I've been under a lot of stress lately because of school. My school is so competitive and it is filled with some of the most intelligent kids in the country. Recently ACT scores came out and everyone has been talking about who got 36's. Every day at school, people just talk about college, GPA, scholarships, and ACT/SAT. It's exhausting hearing my friends talk about their accomplishments. I begin to evaluate myself? What have i done? Everyone I know is good at at least one subject...but I feel like I'm just average at everything. I talked to my sister about how I felt. I told her that I felt worthless compared to the other kids. I can't do science, math, English, or even econ. Is there anything I can do? I never cried so much in my life. She kept telling me my personality is what I have. That my ability to talk to any person and make them smile is a gift. She said that people love being around me and that will help me in the future. I said bullshit. How is personality supposed to get me into college, if i don't even have the grades for it.

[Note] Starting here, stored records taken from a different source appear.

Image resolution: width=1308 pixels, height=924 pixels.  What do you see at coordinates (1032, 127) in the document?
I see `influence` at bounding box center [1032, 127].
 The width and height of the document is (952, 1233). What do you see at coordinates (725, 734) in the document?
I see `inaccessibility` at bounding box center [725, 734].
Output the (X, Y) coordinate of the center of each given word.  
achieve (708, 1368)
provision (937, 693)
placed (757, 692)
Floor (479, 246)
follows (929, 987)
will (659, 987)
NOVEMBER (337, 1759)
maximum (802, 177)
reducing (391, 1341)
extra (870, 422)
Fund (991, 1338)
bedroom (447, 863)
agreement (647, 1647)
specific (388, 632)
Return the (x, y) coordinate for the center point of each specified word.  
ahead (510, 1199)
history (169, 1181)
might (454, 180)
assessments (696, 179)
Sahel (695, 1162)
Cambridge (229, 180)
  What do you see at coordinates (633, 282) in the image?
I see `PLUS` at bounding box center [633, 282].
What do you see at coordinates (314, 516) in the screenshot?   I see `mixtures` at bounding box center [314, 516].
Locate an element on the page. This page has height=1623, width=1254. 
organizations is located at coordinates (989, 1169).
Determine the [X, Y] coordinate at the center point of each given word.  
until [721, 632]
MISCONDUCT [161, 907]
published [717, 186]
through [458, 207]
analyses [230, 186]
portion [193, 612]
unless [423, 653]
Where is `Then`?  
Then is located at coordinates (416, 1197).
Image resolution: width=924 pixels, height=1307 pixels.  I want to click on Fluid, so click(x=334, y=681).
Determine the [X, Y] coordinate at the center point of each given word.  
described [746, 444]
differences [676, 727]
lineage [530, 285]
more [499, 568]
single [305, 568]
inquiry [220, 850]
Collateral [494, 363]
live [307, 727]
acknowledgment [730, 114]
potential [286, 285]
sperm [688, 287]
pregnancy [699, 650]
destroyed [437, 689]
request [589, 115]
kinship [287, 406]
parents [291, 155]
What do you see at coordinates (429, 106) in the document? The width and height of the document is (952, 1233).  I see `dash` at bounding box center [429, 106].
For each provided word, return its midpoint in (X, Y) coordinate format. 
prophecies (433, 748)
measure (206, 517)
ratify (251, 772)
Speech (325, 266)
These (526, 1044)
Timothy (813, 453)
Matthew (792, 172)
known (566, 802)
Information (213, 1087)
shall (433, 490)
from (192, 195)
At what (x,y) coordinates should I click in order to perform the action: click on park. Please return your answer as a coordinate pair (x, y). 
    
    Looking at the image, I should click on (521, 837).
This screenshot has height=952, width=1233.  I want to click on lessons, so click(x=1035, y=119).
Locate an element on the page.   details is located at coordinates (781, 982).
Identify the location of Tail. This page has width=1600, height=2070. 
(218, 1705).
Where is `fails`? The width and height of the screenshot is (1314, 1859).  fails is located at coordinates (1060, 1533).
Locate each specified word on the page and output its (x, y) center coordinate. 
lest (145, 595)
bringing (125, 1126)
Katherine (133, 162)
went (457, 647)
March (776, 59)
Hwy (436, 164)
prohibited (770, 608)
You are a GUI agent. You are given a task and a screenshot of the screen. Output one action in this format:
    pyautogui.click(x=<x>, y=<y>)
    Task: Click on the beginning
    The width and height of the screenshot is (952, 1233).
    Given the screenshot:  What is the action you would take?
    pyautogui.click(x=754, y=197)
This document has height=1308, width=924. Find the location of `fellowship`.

The next day I went to go see my English teacher after school about my essay. I was so discouraged cause I scored poorly yet again. The prompt was if i believed that a person's ownership of tangible items was what made them grow in character or if ownership of items had nothing to do with a person's sense of self. She told me to think about how I felt about that prompt. What she told me next is what made me realize that God was there for me that day. She told me that I was such a positive force in the classroom and that everyone loved being around me. She said that I have the ability to make everyone smile and want to be happy. I don't know where it came from but she just said it. She said that's the kind of person you just are. So being that kind of person, how do you feel about this prompt? I was shocked I didn't know what to say. She had told me everything I needed to hear after talking to my sister. I feel like God got to me through my english teacher that. If I hadn't had heard my teacher say those words to me I would have went home feeling like a worthless piece of shit who just failed another assignment. Even though I haven't even acknowledged God in my life he still cares. BUT WHY? Do i deserve God? I'm so blessed with so many things in my life I don't know how i can be so selfish. I wish i had answeres you know? But what I got out of this was that you matter. Don't just focuse on your shortcomings. We all have something special in us. God put us on this earth for a reason. Sometimes it's hard to figure out what the hell that reason is. But when you do, it's worth it. It really feels like a million bucks.